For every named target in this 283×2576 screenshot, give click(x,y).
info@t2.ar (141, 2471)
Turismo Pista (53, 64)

--

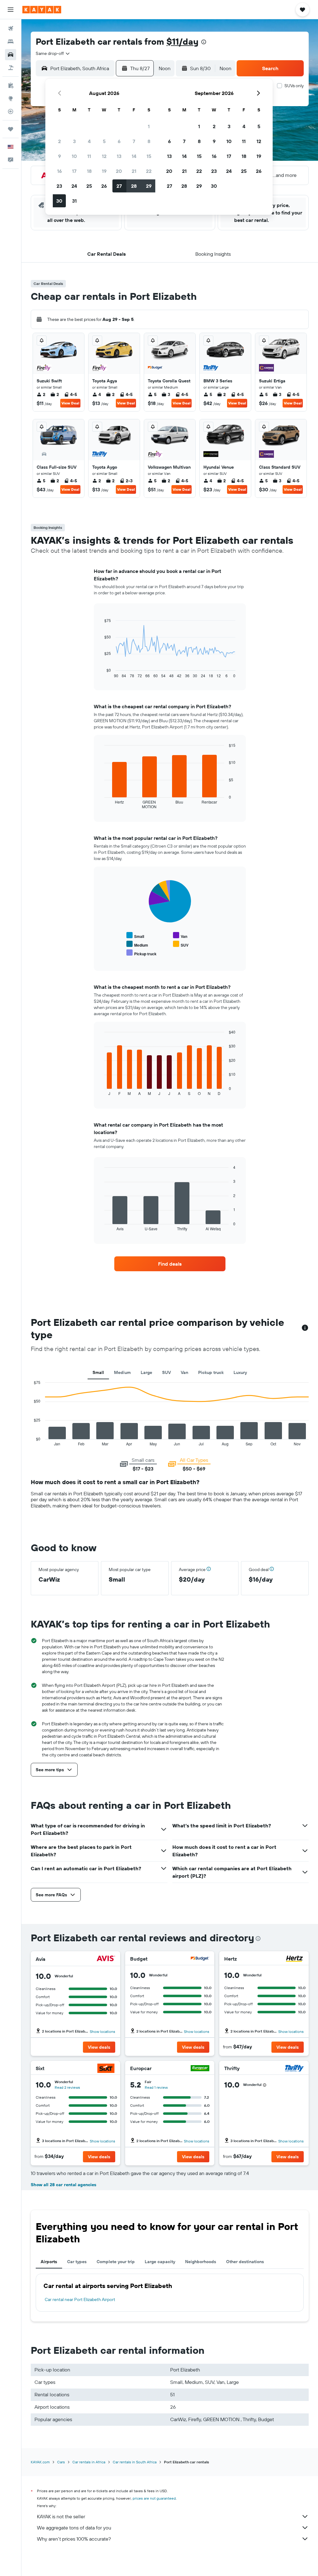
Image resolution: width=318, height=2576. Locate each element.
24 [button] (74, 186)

» EXERCISE GOAL
The stretch of entries above that starts with the line containing "For every named" and goes on through the line containing "Turismo Pista (53, 64)" is to be transcribed exactly, and no other line is to be transcribed.

» ANSWER TO THE PROBLEM
For every named target in this 283×2576 screenshot, give click(x,y).
info@t2.ar (141, 2471)
Turismo Pista (53, 64)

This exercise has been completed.